閻魔様が、15年も昔に、伊勢屋の娘の腹を押して、へをコクように仕向けてしくじり、その言い訳が閻魔様自身の琴線に触れたからって。。。願いを叶えるだなんて!?きっと何んか、裏がありますよね?!」
死神「要らないなら、権利は放棄できますけど?どうなさいますか?」
銀南「勿論、やります?!放棄なんてしません!今、すぐ、決めないとダメなんですか?家族に相談するとかは?あと、願いは何でもいいの?何でも?」
死神「何でも叶えられます。今、旬な願いがあるの知ってます?」
銀南「今が旬の願い???」
死神「大きなイチモツを下さい!!と言う願いです。ここ数日、男性の願いの、魔界の青ざし五貫文は、八割・九割がこれです。」
銀南「。。。」
死神「また、願いは今直ぐでないと、叶えられません。家族に相談は無しです。今の貴方の直感で、お決め下さい。」
銀南「分かりました。もう、決めました!!私を医者にして下さい。」
死神「エッ!変わった願いですね、分かりました、貴方を石屋にしましょう。」
銀南「違います!石屋さんじゃありません!私が成りたいのは、医者!お医者さんです。」
死神「失礼しました、医者ですね。では、早速、貴方を医者にします。ただし、貴方は、医術の知識や技が身に付く訳ではありません。」
銀南「医者の知識や技が身に付かないのに、私はどーやって、医者に成るんですか?脈もろくに見られないんですよ!!」
死神「大丈夫です。貴方には、死神を見る能力と、それを退散させられるおまじないを授けますから。
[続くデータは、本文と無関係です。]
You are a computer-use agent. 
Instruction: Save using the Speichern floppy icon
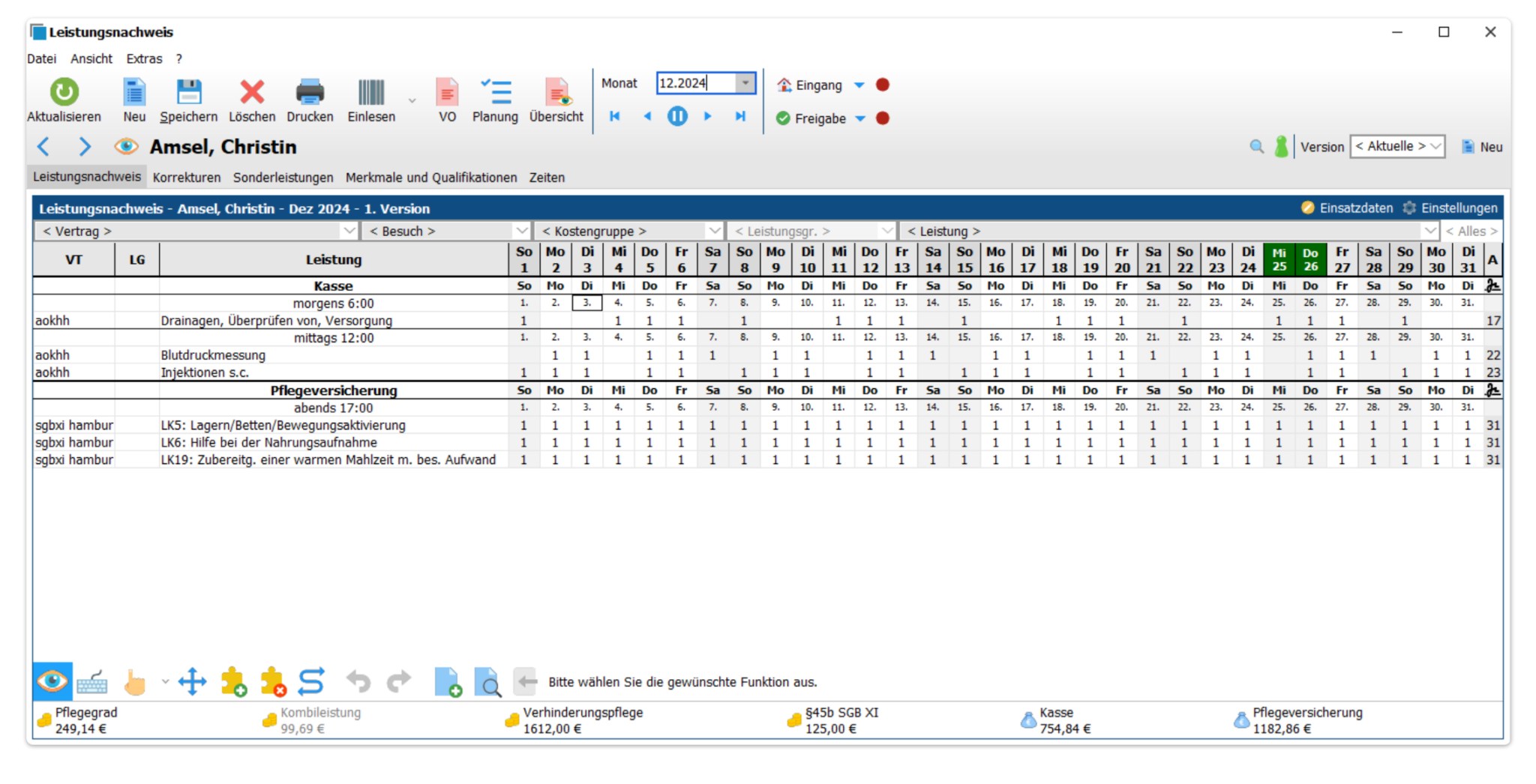tap(188, 92)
ですから、貴方は病人を医者として見るふりをして、まじないの呪文を唱えて、死神を退散させれば、医者のように振舞う事ができます。
ただし!3つだけ、守らなければならないご法度が有ります。それは、まず、魔界の青ざし五貫文の話は勿論、死神が見える事や、死神退散の呪文も、絶対に他言無用の事。家族にも喋らない様に。
次に、死神ですが、病人に取り憑く時、二つの場合があります。まず、枕元に死神が居る場合です。
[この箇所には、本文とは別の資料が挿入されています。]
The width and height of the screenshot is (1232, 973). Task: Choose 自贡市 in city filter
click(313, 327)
これは、死神が病人の死期を見定めているので、呪文を使っても、病人は助けられません。しかも死神から恨みを買い、貴方の命に関わる不幸が起きるので、死神が枕元に居る場合は、何もせず、静観して下さい。
一方、死神が足元に居る場合は、死神を呪文を使って、退散させられます。この時には、医者らしく振舞って病人を死神から助けて下さい。
最後に、これが一番重要な決め式かもしれません。それは、万一、貴方が医者を辞めたくなった場合です。その時は、医者を辞めた!と、閻魔大王に向かって宣言する必要があります。」
銀南「秘密を守り、枕元に居る死神は静観するのは、いいとして、医者を辞める場合の、閻魔様に宣言するのは、どうしたらいいんだい?」
死神「こちらの笛を吹いてくだされば、私が貴方の元に現れて、閻魔大王に、貴方の声をお伝えします。」
銀南「何だか妙チクリンな笛だなぁ、芋みたいな形をしてやがる!!」
死神「オカリナと言う西洋の笛です。悪魔とか、鬼の類は、だいたいこの笛で呼び出すようになっております。アッ!今吹かないで下さい。私の頭から湯気が出るんで。。。」
死神「他に質問がなければ、早速、貴方を医者にしますが。。。」
銀南「何んか怖いけど、虎穴に入らずんば虎子を得ずだ!鬼五郎さん!やっつくれい!」
死神「では、まず、死神が見える目にします。アブラだ、カタブラぁ、閻魔の目ぇーー!!どうです?私の本当の姿が、見えていますか?」
銀南「ワッ!何だ、お前さんは。面が牛じゃねぇーか?!お前も死神なのかい?」
死神「のようなもの、ですねぇ。次に、呪文を教えます。二度と言わないので、キッチリ!覚えて下さい。
アジャラか、木蓮、どぶロック!! フニャチンだと往生します!!
これを唱えて、柏手をパンパンと、二回叩きます。」
銀南「えぇー本当かよ!!アジャラか、木蓮、どぶロック!! フニャチンだと往生します!!、パンパン!!
本当に、こんな呪文で。。。アレアレ、鬼五郎さん!何処へ。。。あんたも、死神なのか?!」
銀南は、半信半疑でしたが、死ぬよりはマシだ!と思った。そして重い足取りで家にたどり着いた。